### PROBLEM DETAILS:
Begin at the line holding "The height and" and set down exactly each line through the last one below, omitting pictures. Include nothing else.

[Start of Attachment]

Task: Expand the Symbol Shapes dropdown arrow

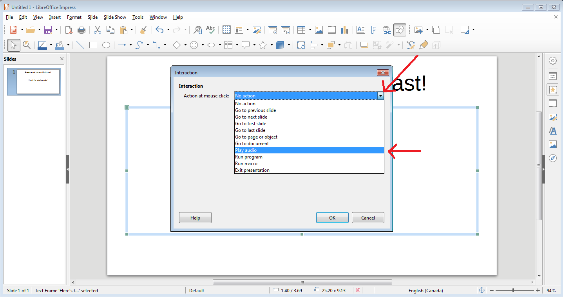Action: point(203,45)
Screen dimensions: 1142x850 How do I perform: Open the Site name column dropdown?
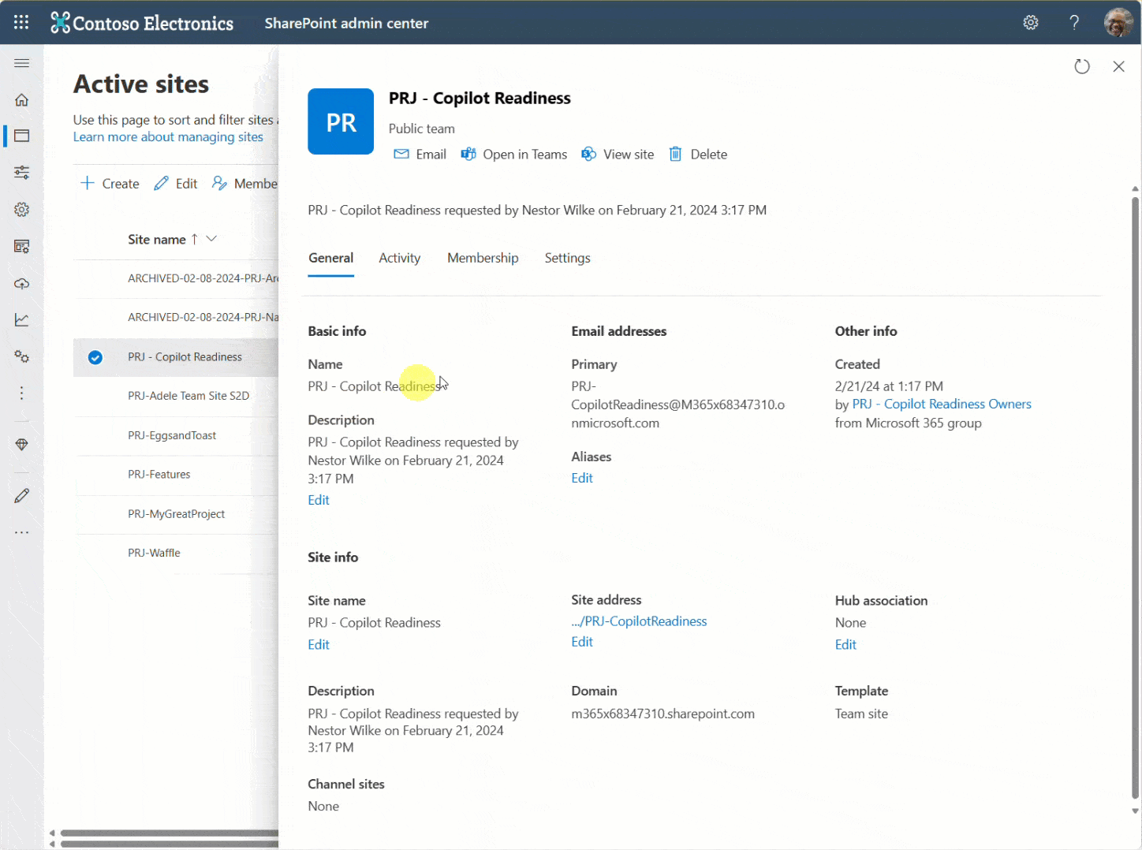(211, 238)
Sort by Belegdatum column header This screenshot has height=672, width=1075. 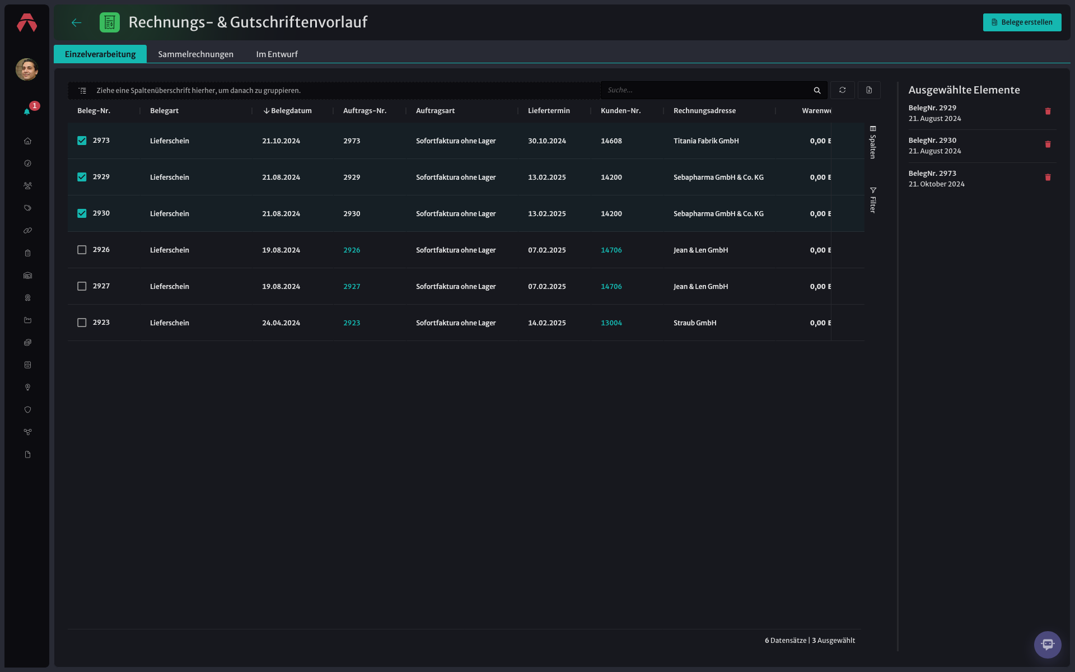[287, 111]
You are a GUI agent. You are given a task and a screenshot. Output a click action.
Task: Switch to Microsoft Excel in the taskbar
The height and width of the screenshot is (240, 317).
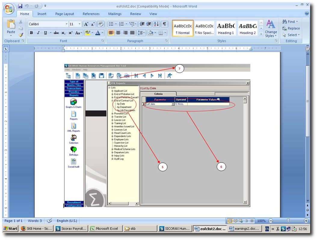tap(106, 229)
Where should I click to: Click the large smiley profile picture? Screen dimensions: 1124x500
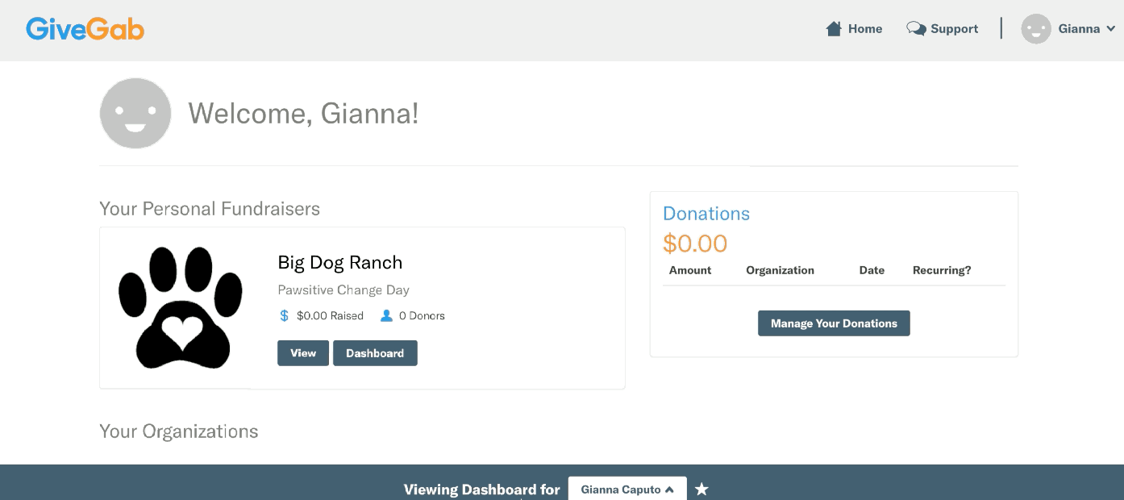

[End of Attachment]

### SOLUTION TO THIS TASK:
The height and width of the screenshot is (240, 317).
tap(106, 229)
Where should I click to: Click the large smiley profile picture? Screen dimensions: 1124x500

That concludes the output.